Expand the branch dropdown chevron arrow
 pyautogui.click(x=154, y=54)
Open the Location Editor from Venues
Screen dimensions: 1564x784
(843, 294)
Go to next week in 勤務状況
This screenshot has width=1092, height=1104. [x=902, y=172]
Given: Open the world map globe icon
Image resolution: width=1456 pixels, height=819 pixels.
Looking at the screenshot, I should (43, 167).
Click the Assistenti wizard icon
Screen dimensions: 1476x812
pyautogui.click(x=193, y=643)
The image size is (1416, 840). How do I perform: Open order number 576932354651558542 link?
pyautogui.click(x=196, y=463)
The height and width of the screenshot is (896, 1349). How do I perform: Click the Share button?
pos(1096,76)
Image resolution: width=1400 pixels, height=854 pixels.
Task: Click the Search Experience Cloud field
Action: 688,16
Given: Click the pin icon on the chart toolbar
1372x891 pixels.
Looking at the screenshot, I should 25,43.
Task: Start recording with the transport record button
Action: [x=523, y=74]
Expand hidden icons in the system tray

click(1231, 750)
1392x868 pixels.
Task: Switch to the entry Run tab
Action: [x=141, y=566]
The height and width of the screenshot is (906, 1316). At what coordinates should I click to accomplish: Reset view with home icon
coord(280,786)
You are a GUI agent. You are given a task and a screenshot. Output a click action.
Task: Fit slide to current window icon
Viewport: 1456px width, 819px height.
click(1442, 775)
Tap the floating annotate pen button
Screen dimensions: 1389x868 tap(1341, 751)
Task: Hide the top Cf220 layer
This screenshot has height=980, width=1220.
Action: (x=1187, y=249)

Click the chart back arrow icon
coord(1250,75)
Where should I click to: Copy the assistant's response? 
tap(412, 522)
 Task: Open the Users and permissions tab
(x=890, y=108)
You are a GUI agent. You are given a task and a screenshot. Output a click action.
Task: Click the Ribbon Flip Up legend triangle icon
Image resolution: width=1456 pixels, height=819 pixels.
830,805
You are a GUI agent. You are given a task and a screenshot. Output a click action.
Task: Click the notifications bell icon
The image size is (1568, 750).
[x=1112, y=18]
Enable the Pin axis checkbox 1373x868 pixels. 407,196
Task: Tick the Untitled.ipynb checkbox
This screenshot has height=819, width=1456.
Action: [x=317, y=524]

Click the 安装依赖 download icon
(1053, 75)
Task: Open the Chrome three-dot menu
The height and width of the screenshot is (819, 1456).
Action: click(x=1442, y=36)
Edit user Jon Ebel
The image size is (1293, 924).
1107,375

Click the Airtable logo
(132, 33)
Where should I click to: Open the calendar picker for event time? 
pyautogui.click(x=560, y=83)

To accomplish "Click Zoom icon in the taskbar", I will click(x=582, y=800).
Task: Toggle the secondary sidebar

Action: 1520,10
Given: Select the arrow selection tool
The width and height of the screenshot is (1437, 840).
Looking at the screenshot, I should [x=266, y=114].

▶ Exercise: Where the line holding "Click the chart back arrow icon" appears in the listing above, start reproducing exactly, and end with the line holding "Task: Click the notifications bell icon".

▶ Solution to the problem:
Click the chart back arrow icon
coord(1250,75)
Where should I click to: Copy the assistant's response? 
tap(412, 522)
 Task: Open the Users and permissions tab
(x=890, y=108)
You are a GUI agent. You are given a task and a screenshot. Output a click action.
Task: Click the Ribbon Flip Up legend triangle icon
Image resolution: width=1456 pixels, height=819 pixels.
830,805
You are a GUI agent. You are given a task and a screenshot. Output a click action.
Task: Click the notifications bell icon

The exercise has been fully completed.